FI patients are often divided into urge and passive subtypes by their description and symptoms41,42. In general, there is difficulty in stratifying FI patients into subgroups. A review43 stated that several anorectal manometry studies for subtypes of FI exist but with discrepancy among results and mixed phenotypes of FI seems to be neglected. Furthermore, classification based on clinical presentation of FI may be oversimplified and symptoms may overlap44. At large, we did not find statistically significant differences between the urge and passive FI patients, which is consistent with previous literature45. On the other hand, we noticed that all DIs were lowest in the passive group. Therefore, adding more subjects or combining the DIs in a different way may have resulted in statistical difference. Yet we are at an exploratory stage of determining the optimal DIs. This need further study. Furthermore, we stratified the FI patients into three subgroups based on defecatory characteristics and severity as shown in Fig. 4. It is noteworthy that group 2 consisted only of urge patients where the rear pressure only increased marginally before the anal sphincter relaxed, and that group 3 had very low sphincter pressure and often sphincter damage as verified by endo-anal ultrasonography.

It is important to develop methods with high correlations to symptoms since several studies showed poor correlation10,37. The DIs showed higher correlation to symptoms than simple parameters measured by Fecobionics and ARM-BET. The DI-R/s showed a negative correlation with FISI score in the FI group, consistent with that patients with high FISI score used lower defecatory work to defecate Fecobionics. Low preload can only result in defecation if the pelvic floor is weak (low afterload).

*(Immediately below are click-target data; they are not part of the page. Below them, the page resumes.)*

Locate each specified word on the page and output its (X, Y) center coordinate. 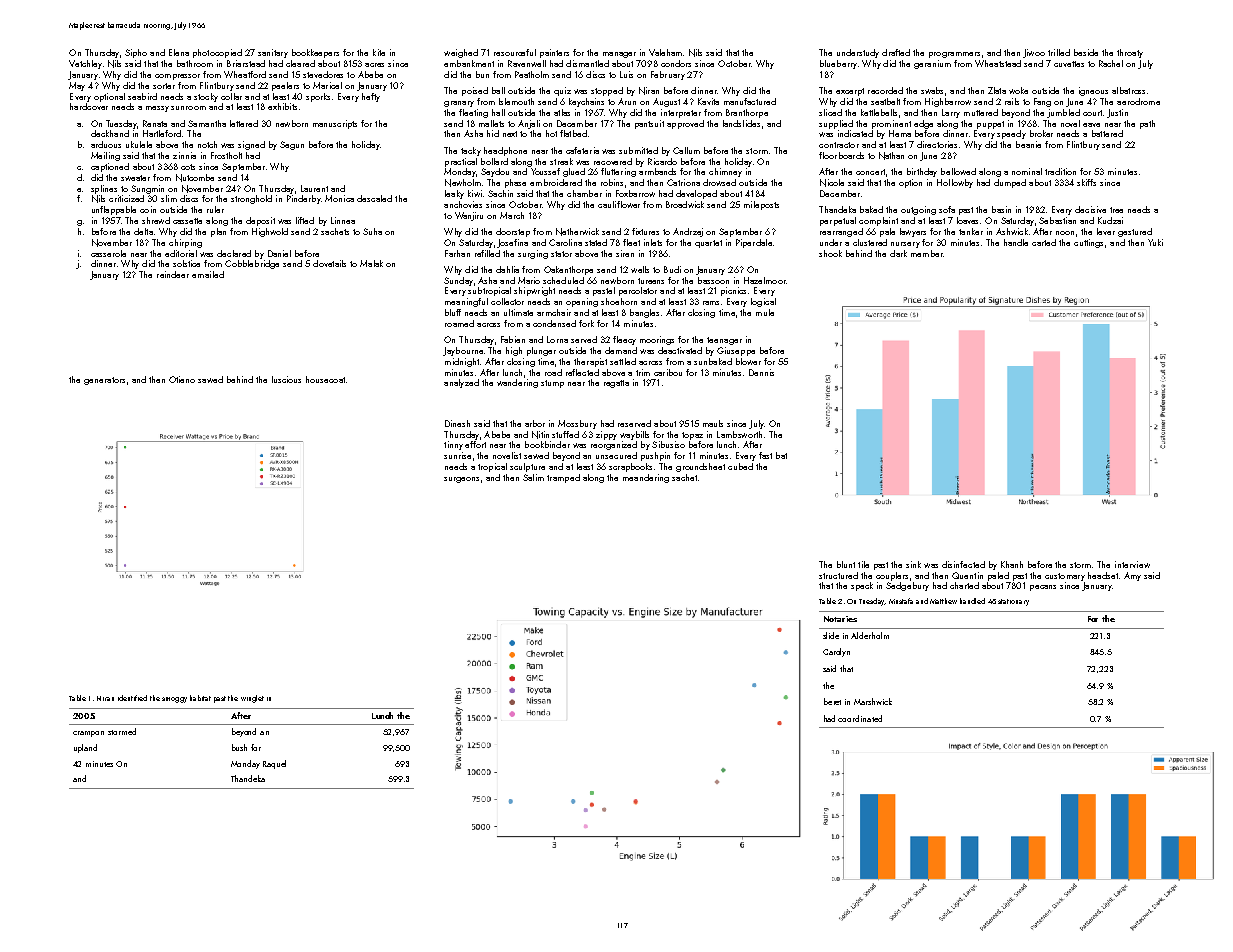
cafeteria (582, 150)
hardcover (89, 106)
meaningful (466, 302)
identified (132, 698)
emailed (208, 274)
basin (1001, 209)
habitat (200, 698)
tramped (563, 478)
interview (1132, 564)
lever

Conclusions and future aspects

We demonstrated successful Fecobionics application in FI patients. Fecobionics provides several improvements to current anorectal functional assessment technologies including mechanical properties that mimic stool and pressure measurements in the direction of the trajectory. Profound differences were found between Fecobionics and current technologies. Simple measures including expulsion duration and urge volume are not clinically meaningful. We found that Fecobionics showed higher association with symptom scores than ARM-BET but the clinical significance of this remains to be studied further. We believe Fecobionics is a reliable quantitative tool for diagnostics and for future assessment of the efficacy of therapy in defecation disorders including FI. This paper establishes ranges for NS and FI patients for expulsion duration, urge volume and for the DIs. However, the present study is exploratory. Larger scale studies are required to further explore parameters, assess phenotypes as well as treatment effects. Future studies may take advantage of improved Fecobionics devices that are wireless and capable of measuring the anorectal angle and the bag shape. Furthermore, future studies may examine the efficacy of Fecobionics as a therapeutic tool for performing biofeedback treatment in FI patients. Specifically, we seek to identify novel biomarkers, how these biomarkers can help to predict success or failure of biofeedback therapy, and study association between the Fecobionics data and symptomatic relief in FI patients. These results will address our long-term goal of developing and providing mechanistically-based effective FI treatments.